AFP Photo: Karim Sahib

How can we make our cities more sustainable – and what exactly do we mean by “sustainable”? These are timely questions that will be considered in February in Abu Dhabi, chosen to host the 10th session of the United Nations’ World Urban Forum.

This is the first time that what is billed as “the world’s most important conference on cities,” held every two years since 2002, will be hosted in an Arab country. It is, says the UN, “a significant opportunity” for the capital of the UAE to “showcase its achievements … in promoting and implementing sustainable urban development.”

But to what extent can the development of Abu Dhabi – or any of the great cities powered into existence in the Gulf by the discovery of oil or those elsewhere conjured into being by 20th century globalized trade or, again, any of the large cities of Europe and North America – be described as sustainable?
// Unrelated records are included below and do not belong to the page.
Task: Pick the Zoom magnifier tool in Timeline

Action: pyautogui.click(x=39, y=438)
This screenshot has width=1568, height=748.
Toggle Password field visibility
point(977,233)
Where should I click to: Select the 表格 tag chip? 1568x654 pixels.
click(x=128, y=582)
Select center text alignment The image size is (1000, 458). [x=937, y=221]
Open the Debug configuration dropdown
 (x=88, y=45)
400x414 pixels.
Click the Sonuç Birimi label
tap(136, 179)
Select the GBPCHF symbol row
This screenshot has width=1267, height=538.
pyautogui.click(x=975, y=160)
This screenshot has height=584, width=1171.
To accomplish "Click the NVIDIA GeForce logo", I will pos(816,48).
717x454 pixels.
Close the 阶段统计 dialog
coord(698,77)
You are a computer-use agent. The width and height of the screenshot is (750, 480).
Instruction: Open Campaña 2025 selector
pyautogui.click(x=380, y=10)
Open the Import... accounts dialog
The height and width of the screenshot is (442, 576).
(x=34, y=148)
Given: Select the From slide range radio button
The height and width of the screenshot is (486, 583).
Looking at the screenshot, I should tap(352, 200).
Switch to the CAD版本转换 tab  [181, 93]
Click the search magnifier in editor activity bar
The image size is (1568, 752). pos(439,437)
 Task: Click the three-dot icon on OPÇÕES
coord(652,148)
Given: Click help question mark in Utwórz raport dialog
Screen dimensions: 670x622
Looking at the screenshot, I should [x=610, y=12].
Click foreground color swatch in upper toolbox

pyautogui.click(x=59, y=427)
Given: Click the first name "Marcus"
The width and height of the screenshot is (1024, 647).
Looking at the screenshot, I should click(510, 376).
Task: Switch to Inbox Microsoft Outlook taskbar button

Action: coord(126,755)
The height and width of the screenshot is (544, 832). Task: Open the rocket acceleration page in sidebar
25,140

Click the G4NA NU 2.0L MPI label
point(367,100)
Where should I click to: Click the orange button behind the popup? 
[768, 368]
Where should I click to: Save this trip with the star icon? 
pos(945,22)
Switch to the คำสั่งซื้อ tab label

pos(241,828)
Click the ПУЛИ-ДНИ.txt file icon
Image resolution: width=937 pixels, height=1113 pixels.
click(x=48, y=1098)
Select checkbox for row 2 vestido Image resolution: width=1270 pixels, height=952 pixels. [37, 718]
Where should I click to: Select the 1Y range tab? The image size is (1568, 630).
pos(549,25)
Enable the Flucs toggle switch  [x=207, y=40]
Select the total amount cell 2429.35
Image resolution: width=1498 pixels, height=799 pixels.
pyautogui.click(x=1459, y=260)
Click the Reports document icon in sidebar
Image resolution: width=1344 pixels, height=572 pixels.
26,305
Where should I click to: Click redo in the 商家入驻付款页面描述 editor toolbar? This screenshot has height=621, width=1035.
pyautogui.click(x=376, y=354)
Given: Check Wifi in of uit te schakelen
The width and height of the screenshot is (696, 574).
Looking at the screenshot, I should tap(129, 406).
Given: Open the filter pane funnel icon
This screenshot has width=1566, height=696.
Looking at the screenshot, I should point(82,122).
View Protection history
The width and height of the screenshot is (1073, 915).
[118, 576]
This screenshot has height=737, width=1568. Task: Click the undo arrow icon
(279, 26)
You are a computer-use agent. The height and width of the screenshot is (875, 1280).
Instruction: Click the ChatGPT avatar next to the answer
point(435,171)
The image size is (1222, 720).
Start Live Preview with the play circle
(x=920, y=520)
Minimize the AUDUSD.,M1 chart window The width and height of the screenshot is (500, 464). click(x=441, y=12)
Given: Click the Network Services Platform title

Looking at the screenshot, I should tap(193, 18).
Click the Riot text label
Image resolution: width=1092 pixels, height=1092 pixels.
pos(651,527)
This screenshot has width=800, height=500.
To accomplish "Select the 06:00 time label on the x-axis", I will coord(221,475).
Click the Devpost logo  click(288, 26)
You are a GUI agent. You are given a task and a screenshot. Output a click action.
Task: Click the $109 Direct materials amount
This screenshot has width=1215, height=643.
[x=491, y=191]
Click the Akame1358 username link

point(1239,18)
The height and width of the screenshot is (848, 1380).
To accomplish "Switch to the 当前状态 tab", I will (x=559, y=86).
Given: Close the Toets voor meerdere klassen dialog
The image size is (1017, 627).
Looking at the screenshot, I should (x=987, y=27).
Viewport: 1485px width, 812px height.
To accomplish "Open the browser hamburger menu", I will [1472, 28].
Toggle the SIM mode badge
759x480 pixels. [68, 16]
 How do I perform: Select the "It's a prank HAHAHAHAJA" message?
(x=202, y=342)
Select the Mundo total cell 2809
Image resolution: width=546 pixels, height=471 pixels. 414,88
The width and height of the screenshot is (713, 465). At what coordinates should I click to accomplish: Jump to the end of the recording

The World Urban Forum, run by UN-Habitat, is an opportunity to ask hard questions about the role of the city, the engine of development for global economies since the industrial revolution set the world spinning toward environmental catastrophe, but those questions are unlikely to be asked in February.

Instead, under discussion will be the New Urban Agenda, a document adopted by the UN Conference on Housing and Sustainable Urban Development in 2016. The agenda sings the praises of cities as engines of “job creation, livelihood opportunities and improved quality of life.” All people, it says, should “have equal … access to the benefits and opportunities that cities can offer.”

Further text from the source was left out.